Haydn Sonata Hob. XV
First Movement in G
EXPOSITION The main theme – as well called A - is exposed plainly supported by a contrapuntal accompaniment, that if it was recurrent it could constitute a counter theme. Two rhythmic cells from the main theme (MT) and one from its “counter theme” will be used profusely along the entire movement in several different sections. The first phrase is built as a period with an antecedent and a consequent covering together 4 bars. “musical-wise” we could subdivide the phrase in 8 real instances, based on the inner accents of each bar. This would be more scholastic for analytical reasons. After the first phrase is clearly stated we can find a long episodic passage built up from a collection of short phrases. These smaller phrases will explore the condensation of rhythmic features extracted from the MT and CT. The first one starts with an upbeat on bar 4 and finishes on the first beat of bar 6 -it reminds of the use of horns in Haydn symphonies-. It drives the tonal centre, first and transitionally to D, which in the following single bar passage pivots towards A. It is remarkable how elegantly the composer deviates the harmonic tension to a fairly distant sub-dominant region by moving through steady and compact motivic blocks. By the second beat of bar 8 we start a progression from A that will end on establishing D for the secondary theme on bar 12. The dotted quaver followed by the semiquaver has a protagonist role in this modulatory passages. Interesting enough, a complementary element has a main role in a complementary section of the piece. Here we can relate a syntactic feature with the pieces morphological structure.
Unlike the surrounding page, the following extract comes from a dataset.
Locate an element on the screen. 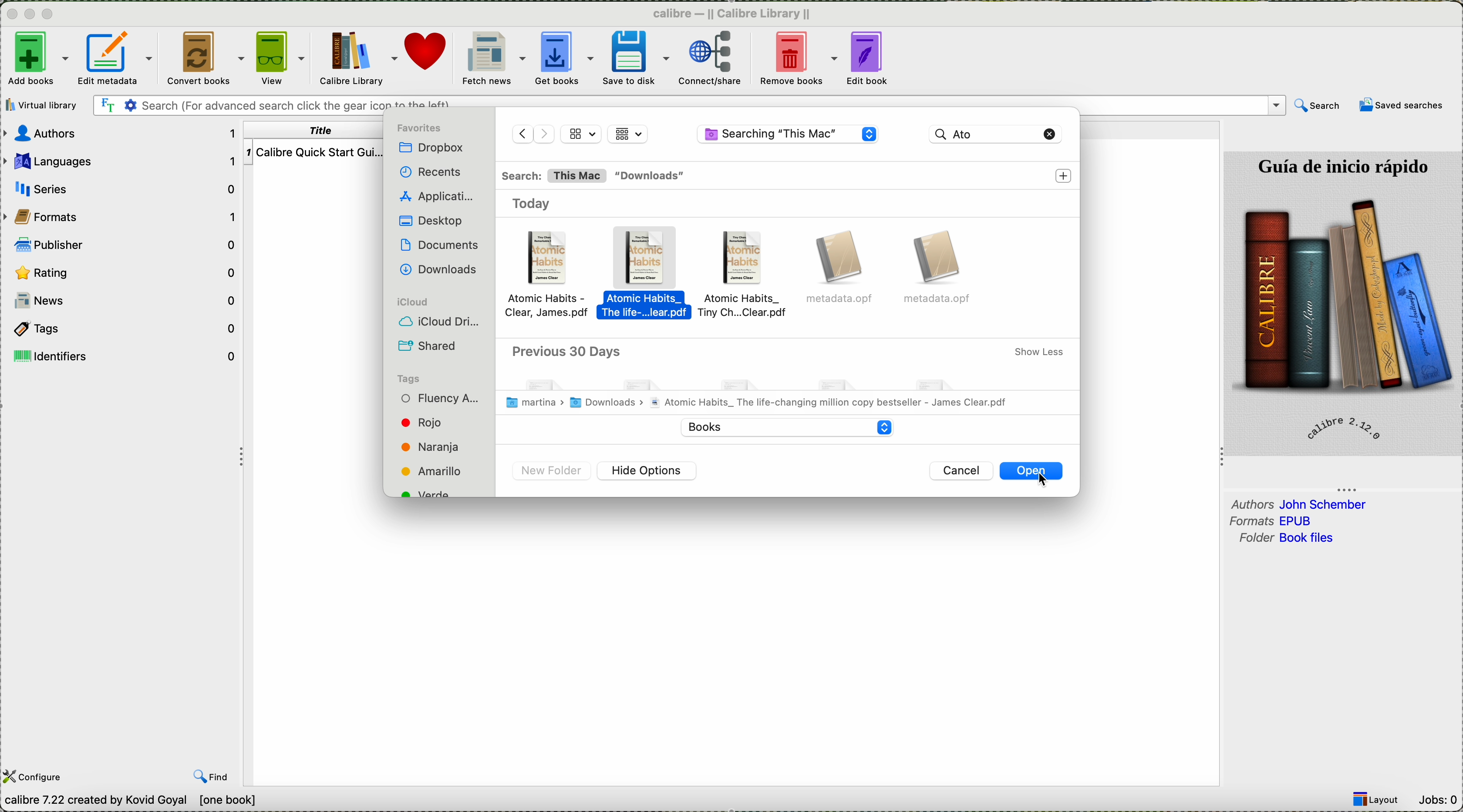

This particular progression starting on bar 8 showcases both features from MT and ST. This alternating-displaying-method enhances the possibility of relating both features to the beginning passage (MT). This strategy also aids to the perception of the melodic consistency of the exposition. On the third beat of bar 9 we start a short progression which is melodically pointing towards D but it is interrupted by a trill on A on bar 10 which strengthens the dominant turning it into an inflexion point. By the end of bar 12 we are frankly settled in D. D, dominant of G, will be the tonality of choice to expose the ST -which is a very traditional choice-. ST is based on the very first irregular rhythmic motive of MT. It condensates it to the limit using it in both treble and bass. Harmonically speaking is extremely simple, only displaying one harmonic turn in its intermediate section which changes mode from major to minor. In terms of its size, it is equivalent to MT which makes its definition as ST quite straight forward.